Study of the role of microbial networks on carbon cycling under controlled pressure and temperature conditions

This project will monitor the carbon cycle in pressure- and temperature-controlled environments consisting of soil and microbes under different nutrient regimes. We will study the evolution of the systems depending on the microbial metabolic pathway and environmental conditions and will trace the isotopic differences of carbon during their evolution. In parallel, we will monitor the evolution of the gases in the head-space with CO2-, CO-, and CH4-sensors. In this project the candidate will study and characterize the evolution of carbon-base gases, and nutrients tracing isotopic differences as the systems evolve.

The study will be performed for a variety of selected microorganisms and different pressure, temperature and atmospheric gas conditions, using the Space-Q environmental chamber1 at UoA, and where controlled pressure, temperature, relative humidity and radiation. environments can be created. The candidate will monitor the evolution of environmental variables of the soil and microbes under different nutrient regimes using the Metabolt2 system at UoA and will characterise the response using state of the art stable isotope probing enabled metagenomic sequencing used by Dr Kumaresan at QUB.

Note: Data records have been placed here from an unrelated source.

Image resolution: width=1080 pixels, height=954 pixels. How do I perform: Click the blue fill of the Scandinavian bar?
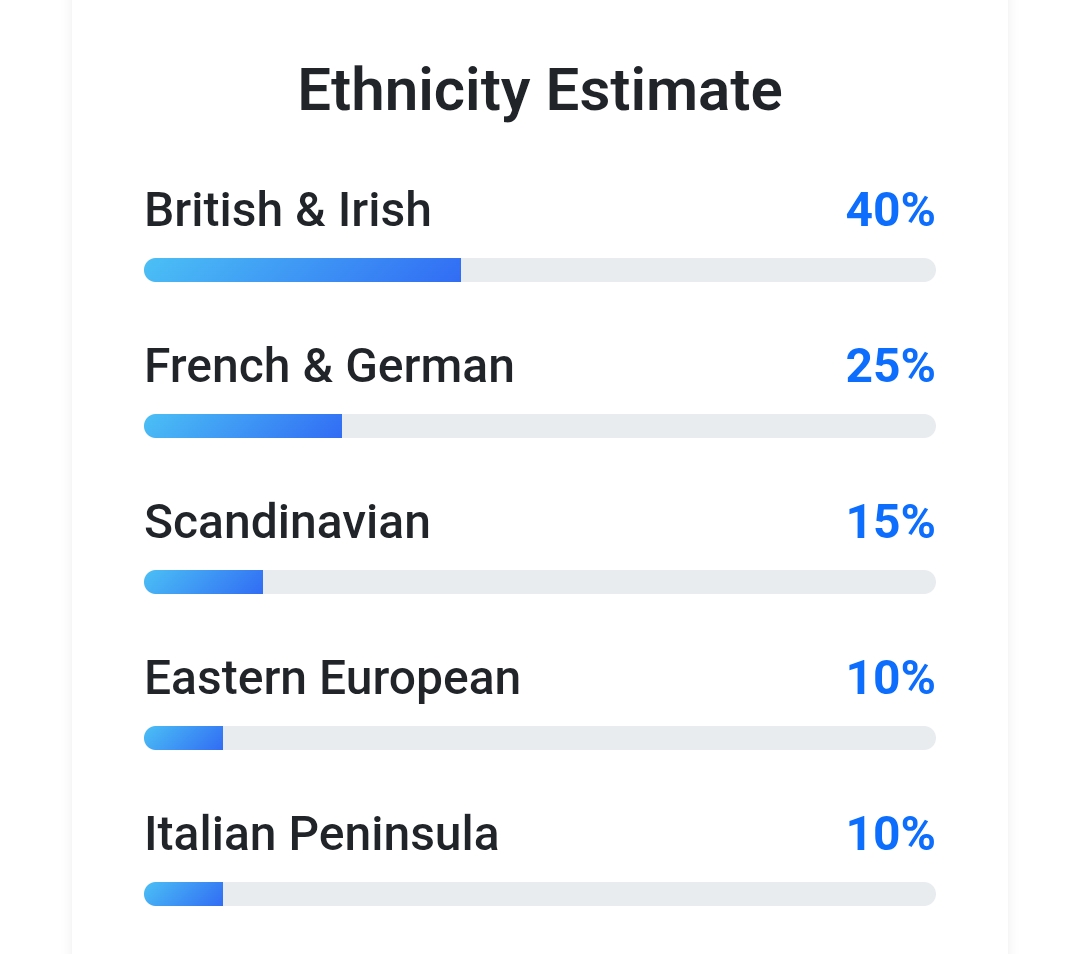203,582
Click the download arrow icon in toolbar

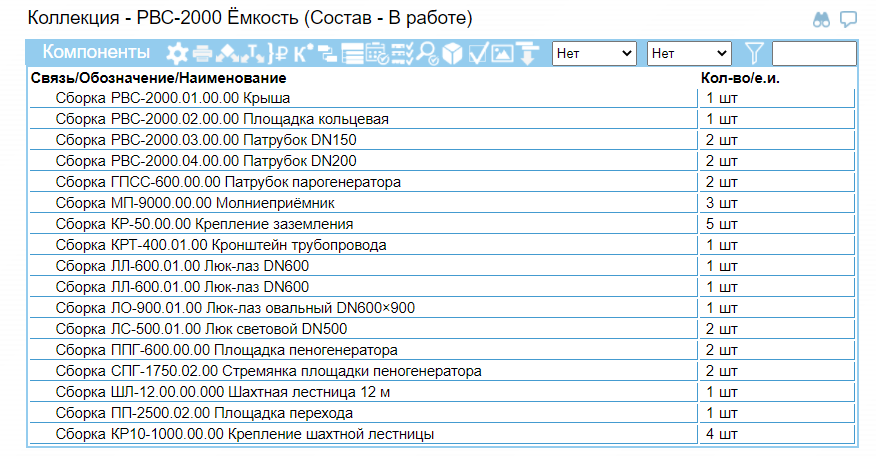pos(528,53)
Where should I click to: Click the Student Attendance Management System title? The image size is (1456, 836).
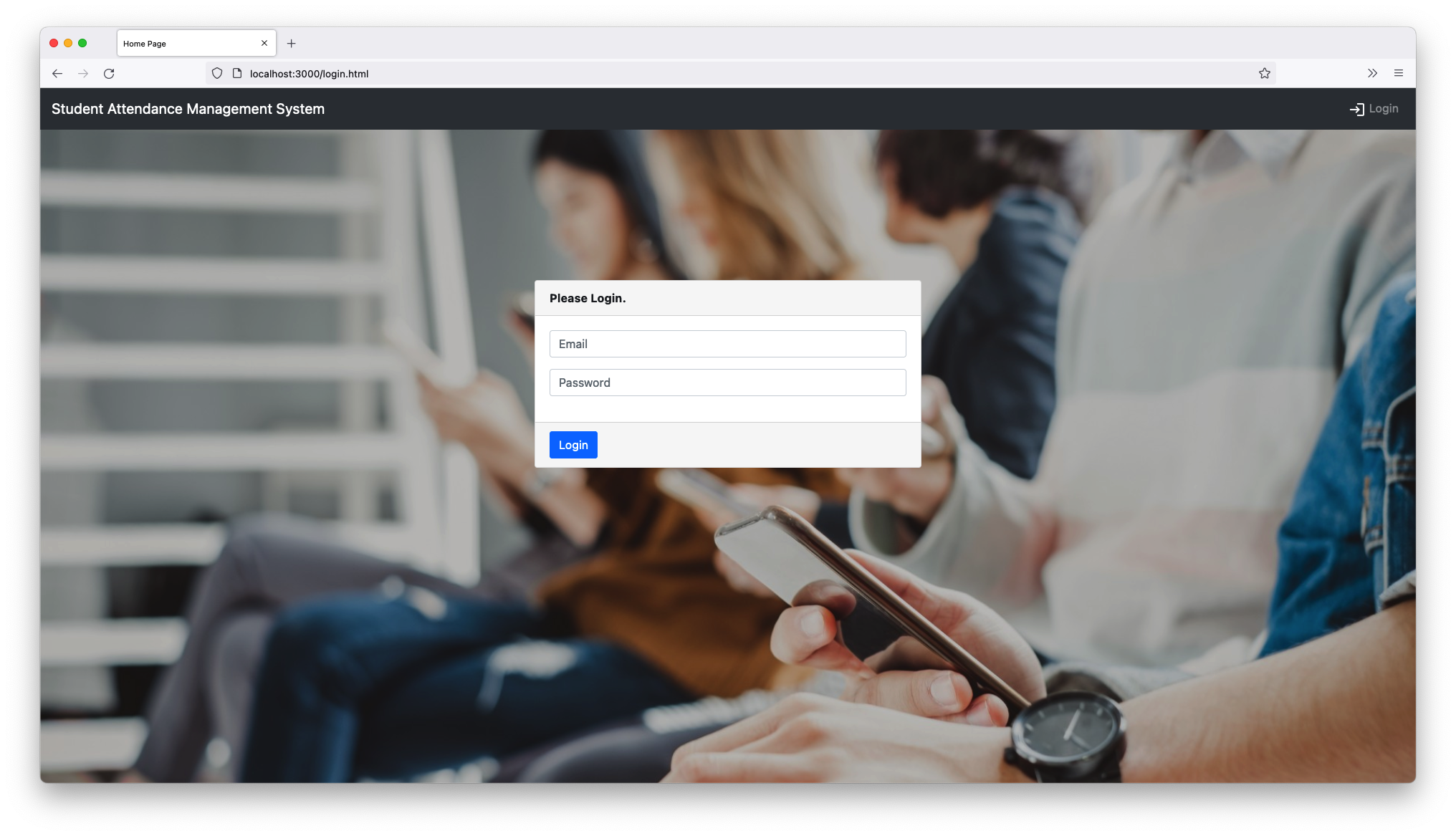tap(188, 108)
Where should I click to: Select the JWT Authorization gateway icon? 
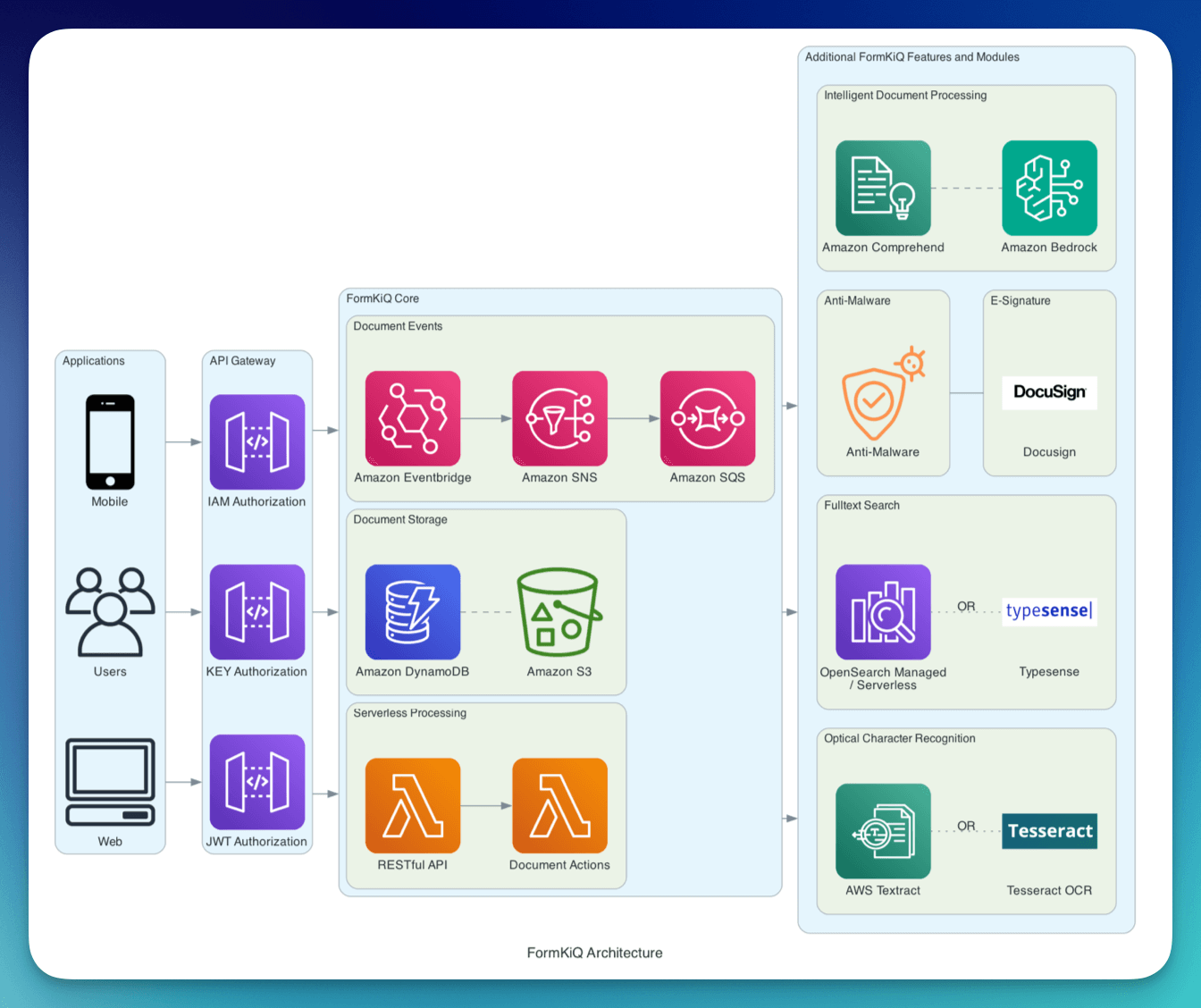click(257, 782)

This project represents a novel collaboration between the Planetary Sciences group in Aberdeen University (UoA), and the Environmental Microbiology group in Queen's University Belfast (QUB). The project will involve the use of the Space-Q environmental chamber and Metabolt device designed by Profs. Zorzano and Martin-Torres and the sequencing, ecological and evolutionary approaches designed in the Kumaresan's group2. The successful candidate will be based in the UoA School of Geosciences under the primary supervision of Prof Zorzano but will also spend time (a 2 or 3-months visit per year) in QUB School of Biological Sciences under the primary supervision of Dr Kumaresan3.

As this is a cross-disciplinary project, the candidate will gain a repertoire of highly sought skills i: (i) the design of experiments in controlled pressurised systems for Earth and space applications; (ii) state-of-the-art in situ monitoring and modelling of environmental conditions; (iii) molecular ecology tools (i.e. stable isotope probing enabled metagenomics/proteomics) to track isotopes within the microbial communities to identify metabolic networks; (iv) genome-resolved metagenomics to study eco-evolutionary adaptations; and (v) synthetic communities and CRISPR-mediated genome engineering strategies to study microbial interactions.

As part of the training, the student will learn to prepare of samples under controlled pressurised systems at the Space-Q chamber, the development of bio-geochemistry models at UoA by Prof. Zorzano and Prof. Martin-Torres, and environmental molecular ecology, microbial physiology, bioinformatics, and geochemistry tools at QUB by Dr Kumaresan.